The defendant McCall has appealed, and now asserts that the facts pleaded by him as constituting a breach of the anti-trust statute, are not in fact violative of that statute, and therefore the court erred in directing a verdict for the plaintiff in not permitting the jury to determine which party had breached the contract. We find it unnecessary to decide whether or not the trial court ruled correctly in holding that the contract was in violation of the anti-trust statute, as it is also unnecessary to decide whether or not, if error was committed in that respect, it was invited by appellant in such manner as to preclude him from complaining, because, in our opinion, and for another and different reason, the contract was unlawful. It was shown by undisputed testimony that one of the stipulations in the contract was to the effect that McCall was to resign the office of postmaster at Burlington, and was to use his influence to procure such person as Barclay might designate to be appointed as his successor. It is contrary to public policy, and therefore unlawful, for persons to traffic in official positions; and, therefore, an agreement to resign an office or exert efforts to procure an office for another for a consideration, is unlawful and not enforcible.

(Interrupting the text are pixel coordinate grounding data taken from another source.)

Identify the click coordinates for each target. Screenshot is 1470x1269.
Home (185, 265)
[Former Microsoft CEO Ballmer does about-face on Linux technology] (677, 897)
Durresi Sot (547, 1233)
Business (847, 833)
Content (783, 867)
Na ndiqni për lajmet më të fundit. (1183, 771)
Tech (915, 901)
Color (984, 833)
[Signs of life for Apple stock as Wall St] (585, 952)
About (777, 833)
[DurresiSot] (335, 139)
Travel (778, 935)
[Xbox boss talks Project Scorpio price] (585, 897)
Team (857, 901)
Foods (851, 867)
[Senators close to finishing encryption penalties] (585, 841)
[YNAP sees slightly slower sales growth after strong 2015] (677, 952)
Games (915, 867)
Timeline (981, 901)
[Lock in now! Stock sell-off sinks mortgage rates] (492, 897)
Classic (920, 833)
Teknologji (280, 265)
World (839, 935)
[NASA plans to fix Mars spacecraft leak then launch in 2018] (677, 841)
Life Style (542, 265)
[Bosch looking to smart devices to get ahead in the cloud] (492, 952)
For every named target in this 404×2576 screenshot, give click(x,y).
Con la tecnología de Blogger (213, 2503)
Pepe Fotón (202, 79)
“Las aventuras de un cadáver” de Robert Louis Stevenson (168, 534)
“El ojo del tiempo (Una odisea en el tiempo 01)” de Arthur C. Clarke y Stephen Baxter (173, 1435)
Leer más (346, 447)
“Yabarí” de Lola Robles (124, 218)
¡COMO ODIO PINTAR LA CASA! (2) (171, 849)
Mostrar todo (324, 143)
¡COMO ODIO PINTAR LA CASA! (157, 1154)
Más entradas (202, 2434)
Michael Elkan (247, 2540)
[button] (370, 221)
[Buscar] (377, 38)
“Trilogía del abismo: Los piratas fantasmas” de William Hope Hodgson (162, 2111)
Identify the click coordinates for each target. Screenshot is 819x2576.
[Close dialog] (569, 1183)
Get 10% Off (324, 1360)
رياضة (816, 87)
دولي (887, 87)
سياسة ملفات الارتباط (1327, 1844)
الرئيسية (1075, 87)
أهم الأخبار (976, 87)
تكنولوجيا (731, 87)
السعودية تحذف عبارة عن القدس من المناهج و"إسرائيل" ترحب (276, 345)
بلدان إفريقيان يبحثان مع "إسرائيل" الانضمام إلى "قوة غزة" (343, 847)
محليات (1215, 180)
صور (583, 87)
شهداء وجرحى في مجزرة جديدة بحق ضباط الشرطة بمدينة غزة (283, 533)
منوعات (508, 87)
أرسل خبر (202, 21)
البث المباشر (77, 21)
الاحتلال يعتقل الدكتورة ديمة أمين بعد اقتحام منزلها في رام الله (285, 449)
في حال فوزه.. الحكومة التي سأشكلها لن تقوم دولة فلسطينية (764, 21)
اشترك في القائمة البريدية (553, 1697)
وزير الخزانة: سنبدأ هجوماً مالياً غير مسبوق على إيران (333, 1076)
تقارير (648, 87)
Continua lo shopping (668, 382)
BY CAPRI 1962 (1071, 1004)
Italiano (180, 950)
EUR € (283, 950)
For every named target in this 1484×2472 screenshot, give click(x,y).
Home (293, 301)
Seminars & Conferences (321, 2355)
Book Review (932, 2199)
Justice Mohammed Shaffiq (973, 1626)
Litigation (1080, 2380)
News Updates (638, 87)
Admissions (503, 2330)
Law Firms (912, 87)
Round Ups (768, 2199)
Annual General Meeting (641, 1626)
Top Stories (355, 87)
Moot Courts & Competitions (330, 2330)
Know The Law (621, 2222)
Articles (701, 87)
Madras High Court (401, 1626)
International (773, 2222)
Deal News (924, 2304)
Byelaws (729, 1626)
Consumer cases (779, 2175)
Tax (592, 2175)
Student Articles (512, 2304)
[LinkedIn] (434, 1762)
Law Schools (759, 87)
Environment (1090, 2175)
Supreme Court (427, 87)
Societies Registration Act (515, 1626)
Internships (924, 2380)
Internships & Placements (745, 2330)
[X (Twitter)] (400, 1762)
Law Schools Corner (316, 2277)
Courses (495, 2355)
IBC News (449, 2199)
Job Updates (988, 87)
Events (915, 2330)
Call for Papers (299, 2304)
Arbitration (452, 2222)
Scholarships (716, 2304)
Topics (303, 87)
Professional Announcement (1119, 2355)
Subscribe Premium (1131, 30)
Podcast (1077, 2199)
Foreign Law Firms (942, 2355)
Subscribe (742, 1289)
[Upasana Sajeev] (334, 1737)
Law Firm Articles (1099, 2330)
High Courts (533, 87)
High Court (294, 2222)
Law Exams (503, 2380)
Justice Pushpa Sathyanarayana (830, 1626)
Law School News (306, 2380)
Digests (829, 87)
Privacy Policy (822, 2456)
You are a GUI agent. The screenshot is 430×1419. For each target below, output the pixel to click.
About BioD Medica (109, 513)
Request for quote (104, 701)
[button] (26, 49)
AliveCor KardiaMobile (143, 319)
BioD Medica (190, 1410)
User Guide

It is also held by the weight of authority that as long as an illegal contract has not been executed, and is still executory, that money paid thereon may be recovered. Such a suit and recovery do not constitute an enforcement of the illegal contract. On the contrary, they involve a disaffirmance of the contract. In this case the contract was never executed, and the undisputed testimony showing that one of its stipulations was illegal, the plaintiff as the assignee of Barclay was entitled to recover the money sued for. (Lewy v. Crawford, 5 Texas Civ. App., 293; Thomas v. Richmond, 12 Wall., 349; Tyler v. Carlisle, 1 Am. St. Rep., 301; Congress, etc., Spring Co. v. Knowlton, 103 U. S., 49; Pullman Palace Car Co. v. Central Transportation Co., 171 U. S., 151; 9 Ency. Law, 554; 2 Pom. Eq. Jur., 457.) The case of Edwards v. Randle, 38 S. W., 343, relied on by appellant, while similar in many respects, is not entirely so, and was disposed of by the Supreme Court of Arkansas, as shown by the opinion, upon the assumption that the contract was executed.
Ho error has been shown and the judgment is affirmed.
Affirmed.
Associate Justice Rice did not sit in this case.